+++ RECORDS FOR PROCESSING +++
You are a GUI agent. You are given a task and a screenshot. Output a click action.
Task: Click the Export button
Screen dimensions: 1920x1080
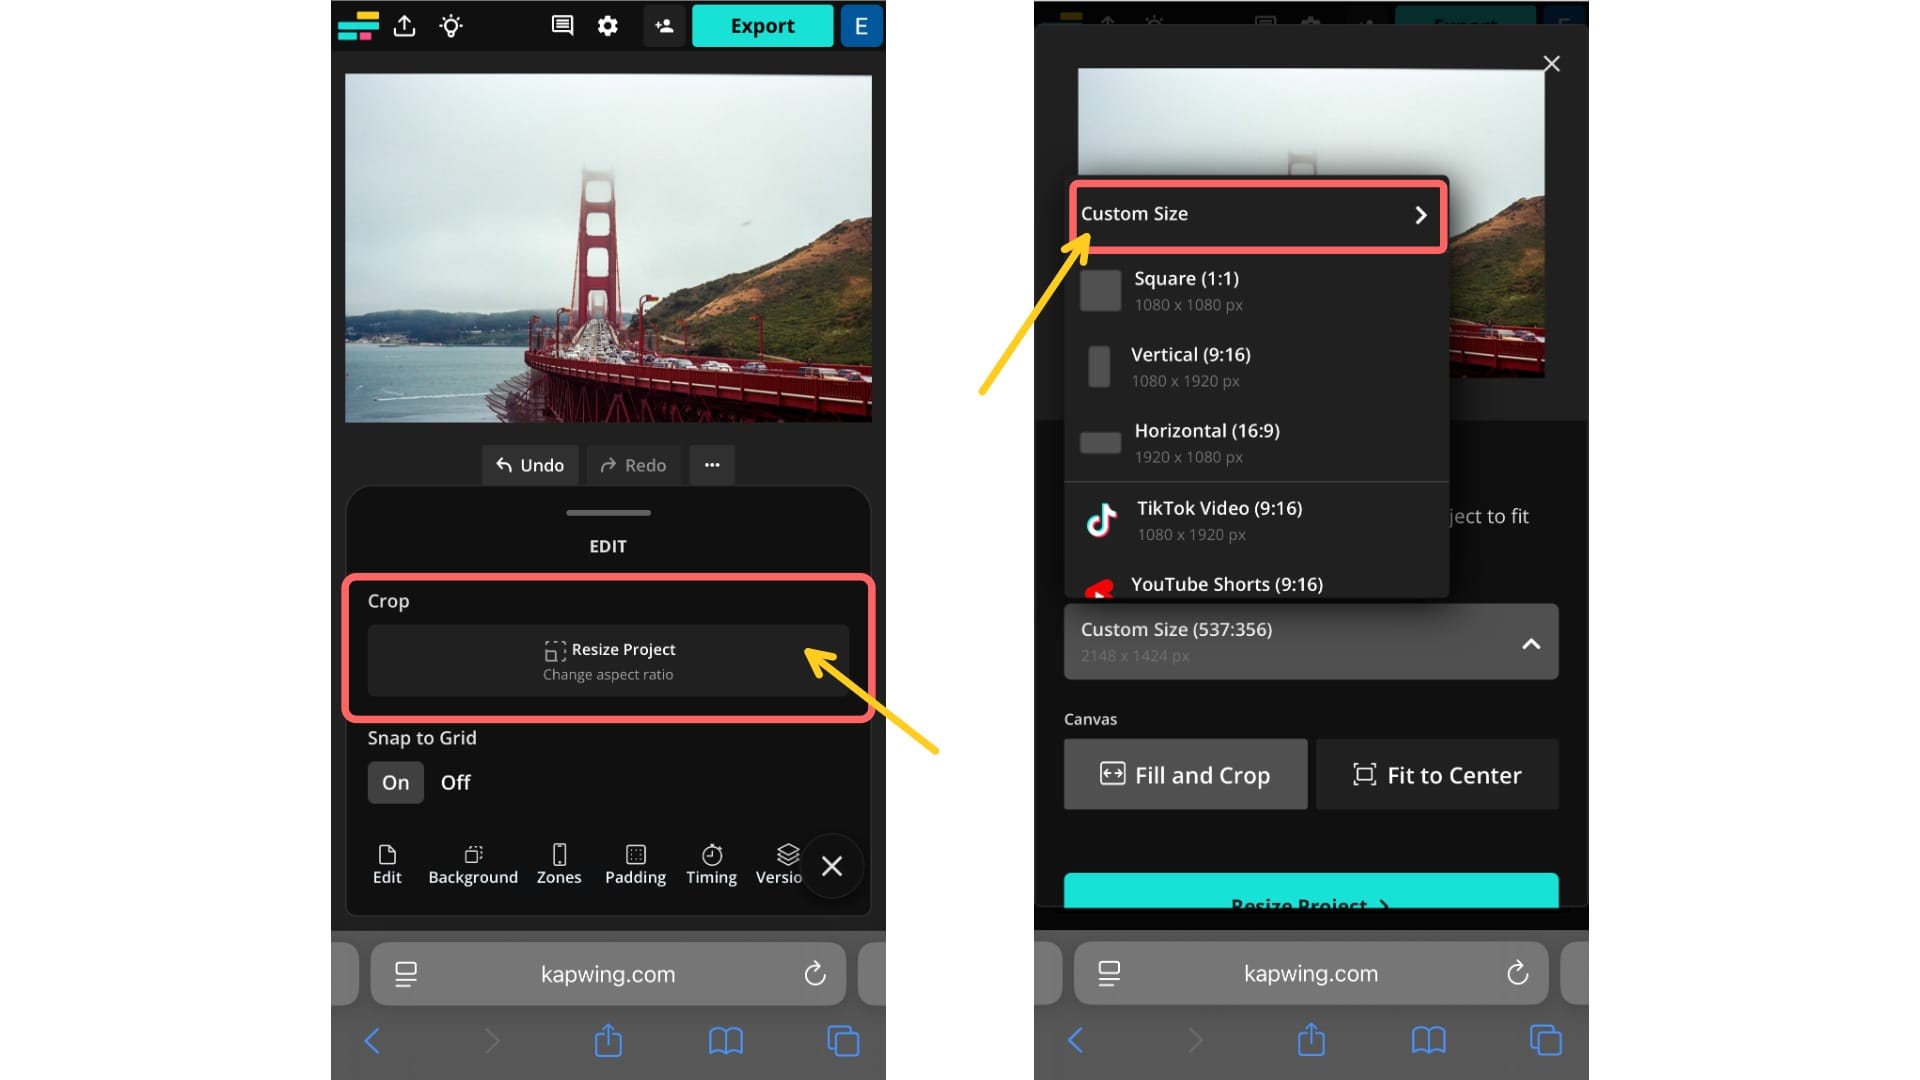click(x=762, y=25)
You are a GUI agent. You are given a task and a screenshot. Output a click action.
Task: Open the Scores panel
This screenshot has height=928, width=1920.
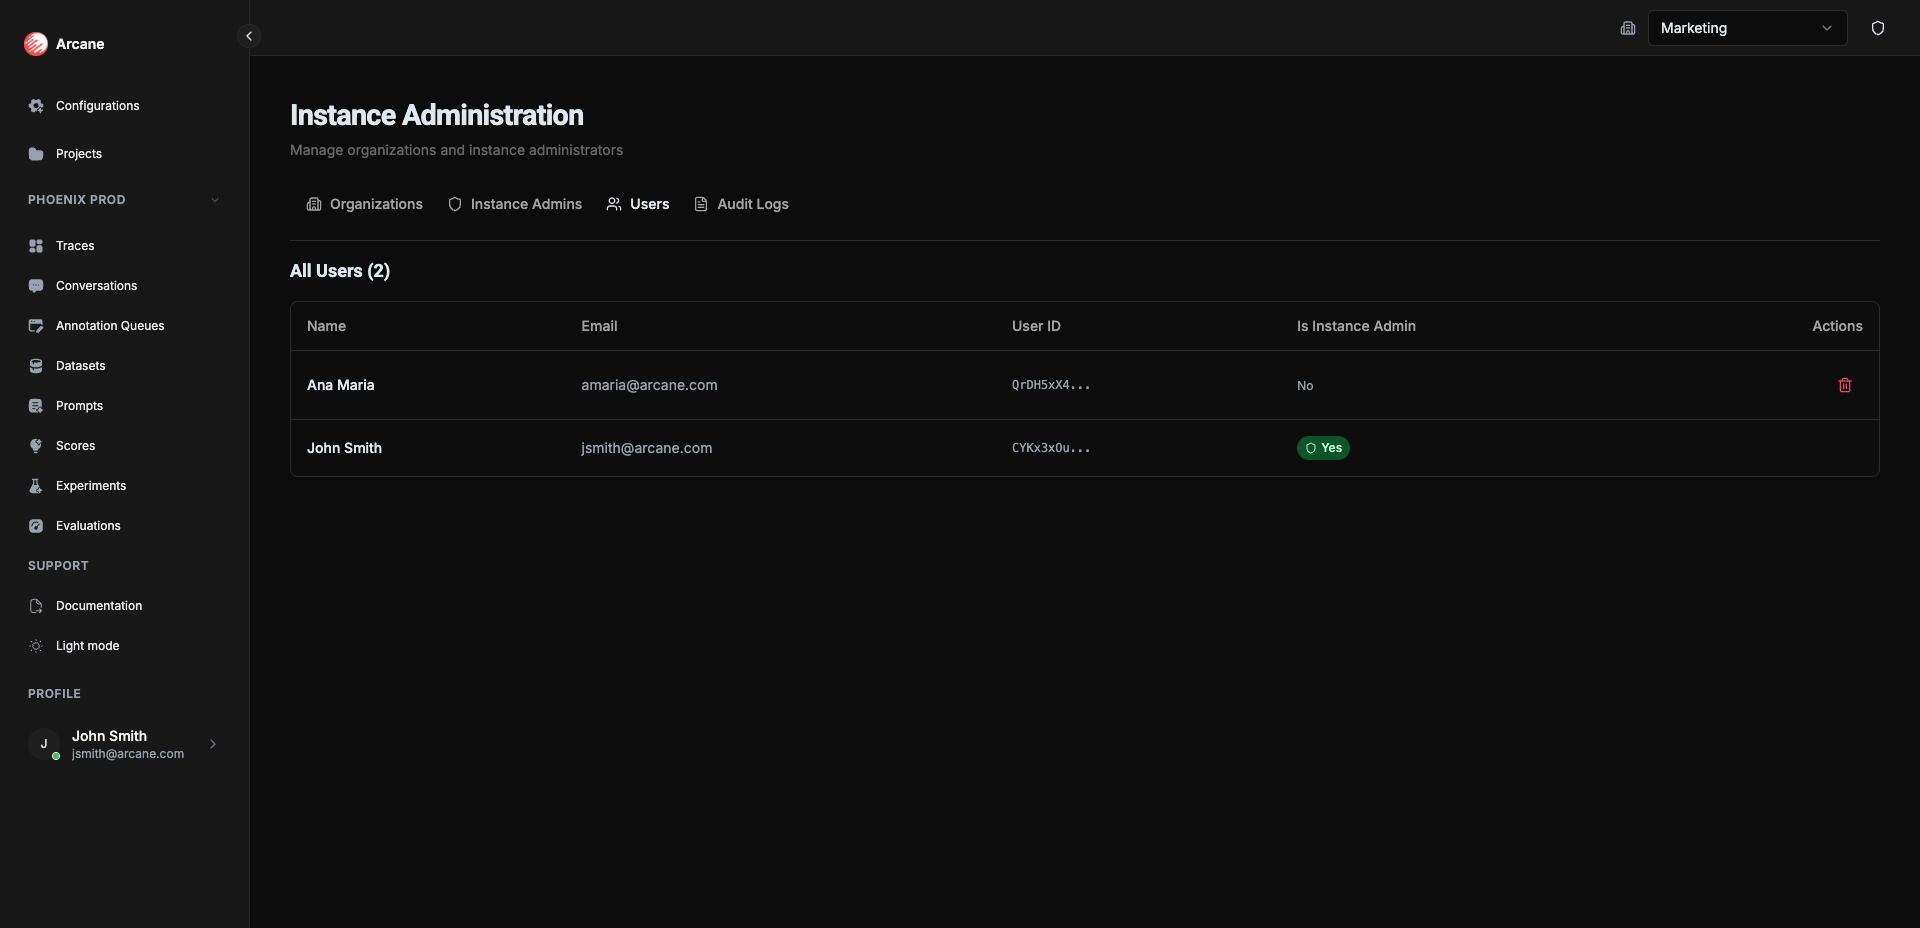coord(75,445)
+++
*INSTRUCTIONS FOR THE TASK:*
Give the entries back verbatim and omit the images.

*REPLY:*
You are a GUI agent. You are given a task and a screenshot. Output a click action.
Task: Click the Export button
Screen dimensions: 1920x1080
click(x=762, y=25)
You are a GUI agent. You are given a task and a screenshot. Output a click action.
Task: Open the Scores panel
This screenshot has height=928, width=1920.
coord(75,445)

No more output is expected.